It's quite embarrassing that the pols in the Utah Legislature can't agree on a law that would protect residents from having persons stroll through public places carrying weapons.
This is an issue that needs to be hashed out and compromised. Law enforcement needs to have the right to charge -- if so determined by the peace officer -- an individual who carries a weapon in a store, or park, or other location with many people with disorderly conduct.
This is not an issue connected to concealed-carry laws. We respect the rights of law-abiding Utahns to carry concealed weapons. But to tote around an AR-15 while shopping, as a man did in Riverdale a year ago, can reasonably be construed as crossing the line. It creates discomfort and fear to others.

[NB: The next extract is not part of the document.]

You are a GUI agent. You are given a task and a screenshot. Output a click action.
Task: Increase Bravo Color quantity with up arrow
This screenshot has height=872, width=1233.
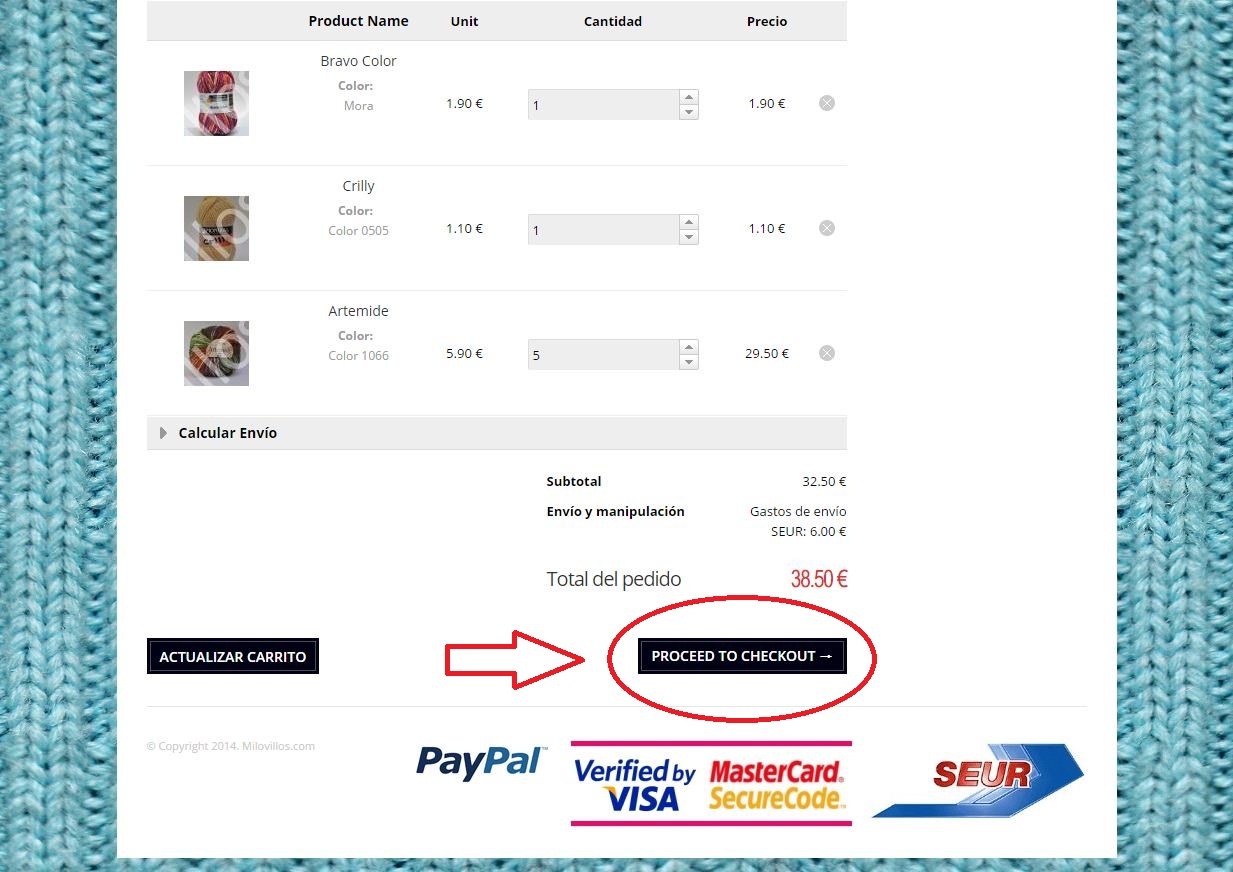coord(688,97)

While incidents such as the recent school shootings, as well as a massacre in a movie theater in Colorado, are very rare, they garner intense media coverage. Seeing an individual carry a weapon openly in public can create panic. There needs to be a law to stop individuals from hoisting their weapons in public, and intimidating others.
So let's get to it, legislators. There are two bills in this year's legislative session. One is from Rep. Paul Ray, R-Clearfield, the other from Sen. Curt Bramble, R-Provo. There are various concerns with both bills. Some from police chiefs, some from gun rights advocates. These squabbles have prevented legislators from passing a disorderly conduct statute for openly toting weapons in public.
Iron out the difference, pols, pass a compromise bill. That's what we pay you people to do. Utah residents who only want to go to a store to shop shouldn't have to witness someone with a weapon strolling around.
If legislators can't pass a common-sense bill to stop this silly exhibition of weapons by attention-seekers, then it's another example of dysfunction on our state's Capitol Hill.